- Consegne di lavoro:
[a] Indica se le affermazioni seguenti concordano con il testo sugli uccelli, rispondendo sì o no e citando tra virgolette le parole del testo che lo stabiliscono: (i) le ali del colibrì battono dalle 80 alle 200 volte al secondo; (ii) il colibrì si posa spesso per mangiare; (iii) in tutto esistono circa quaranta specie di uccelli.
[b] Riprendi il testo sugli uccelli e proseguilo dopo l'ultima frase.

- Testo in esame:
▬▬▬

Quasi tutti i colibrì vivono nelle regioni più calde dell’America meridionale. Sono gli uccelli più piccoli del mondo, lunghi tra i 6 e i 22 centimetri. E c’è addirittura una specie grande quanto un calabrone. È anche un animale unico per il suo modo di volare: le ali si muovono avanti e indietro anziché in su e in giù e battono così velocemente che risultano invisibili all’occhio umano. Vibrano infatti dalle 80 alle 200 volte al secondo ed emettono un ronzio caratteristico: per questo vengono anche chiamati uccelli mosca.
Il colibrì detiene un altro record: è l’unico uccello capace di volare in qualsiasi direzione, anche indietro. E, come il falco, può rimanere fermo in volo: si posa raramente, perfino per mangiare. Goloso di nettare, viene attratto dai fiori lunghi e tubolari, soprattutto se di tinte brillanti come l’arancione o il rosso.
Uniti dalle piume
Esistono 8.600 specie di uccelli. Di queste, una quarantina ha rinunciato a volare. Come galli, fagiani, pavoni e tacchini, che hanno ali piccole rispetto al corpo e possono solo svolazzare. O come il pinguino, che ha sì le ali, ma di dimensioni ridotte e svolgono mansioni diverse: servono da remi in acqua, mentre sulla terraferma sono utili alla femmina per schiaffeggiare il pretendente che non le va a genio.

▬▬▬

- Informazioni:

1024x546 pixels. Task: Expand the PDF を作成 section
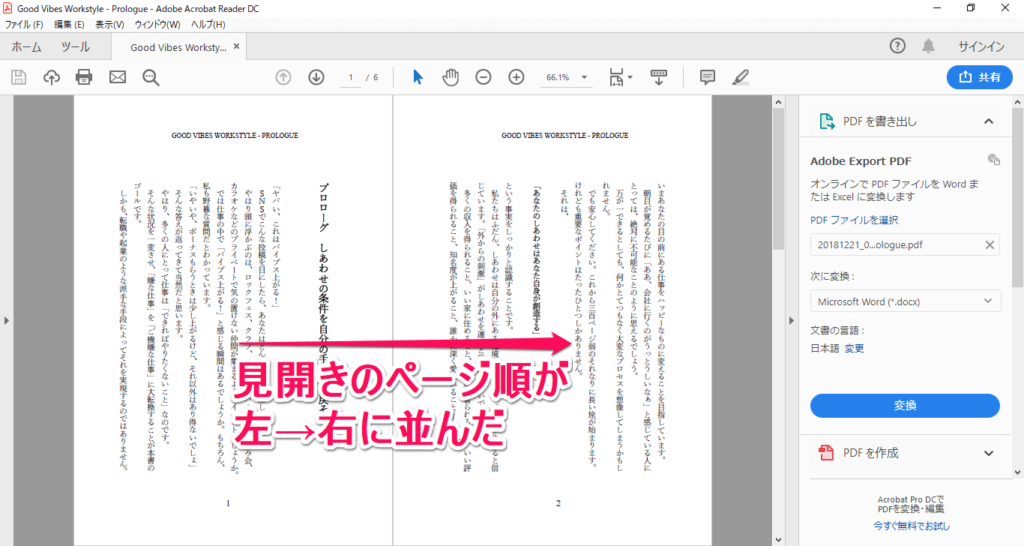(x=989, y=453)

▬▬▬

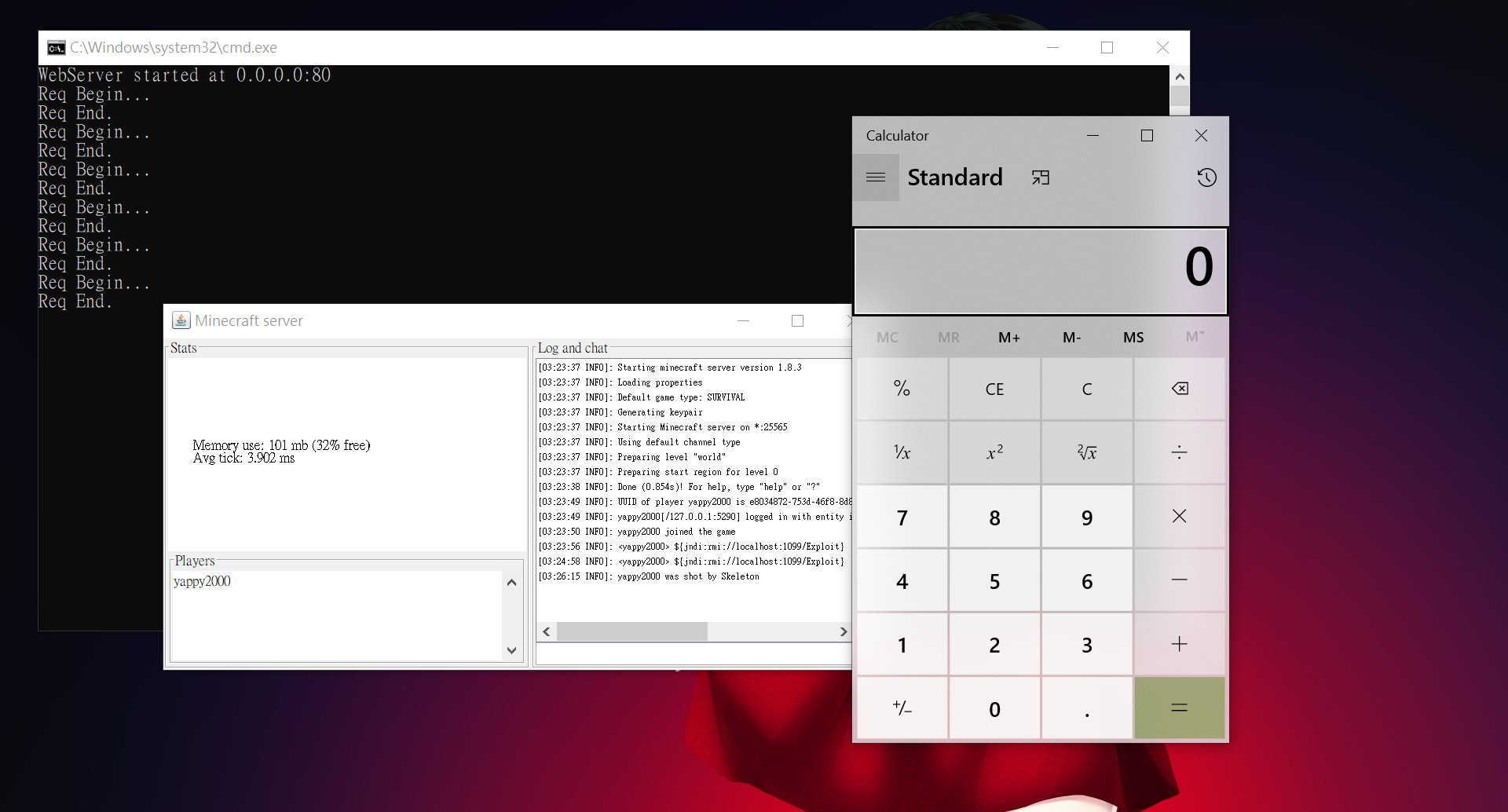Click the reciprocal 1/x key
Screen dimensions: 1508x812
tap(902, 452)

▬▬▬

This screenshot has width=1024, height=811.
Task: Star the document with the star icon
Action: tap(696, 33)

▬▬▬

- Esiti delle consegne:
[a]
(i) Sì: «Vibrano infatti dalle 80 alle 200 volte al secondo».
(ii) No: «si posa raramente, perfino per mangiare».
(iii) No: «Esistono 8.600 specie di uccelli».

[b]
Si sono adattati alla vita terrestre anche gli struzzi, diventati molto veloci nella corsa e campioni di salto: i loro balzi raggiungono il metro e mezzo. Le loro uova sono le più grandi: hanno un diametro tra i 10 e i 15 centimetri e pesano fino ad un chilo e mezzo. L’equivalente di 25 uova di gallina.
Grandi o piccoli, canterini o meno, gli uccelli hanno una dote in comune: le penne, che formano un rivestimento leggero e flessibile, ricco di spazi in cui l’aria rimane intrappolata creando un perfetto isolamento termico. Ecco perché riescono a mantenere invariata la loro temperatura, superiore a quella dei mammiferi, anche negli strati più alti dell’atmosfera o nei climi più rigidi.
Il numero di piume di un uccello dipende soprattutto dalla sua taglia: possono variare da 940 in un colibrì a 25 mila in un cigno. Tutte vengono rinnovate ogni anno: per questo fenomeno, detto muta, ogni penna che cade viene rimpiazzata da una nuova.
Per richiamare i loro compagni, all’alba merli, pettirossi, allodole e corvi si esibiscono con melodiose sinfonie. Ogni specie con il proprio linguaggio, con motivi unici, differenti da quelli di qualunque altra specie. La scoperta è piuttosto recente: scienziati americani hanno notato che alcuni uccelli imparano a cantare ascoltando e poi imitano i propri simili, come succede tra i delfini e le balene.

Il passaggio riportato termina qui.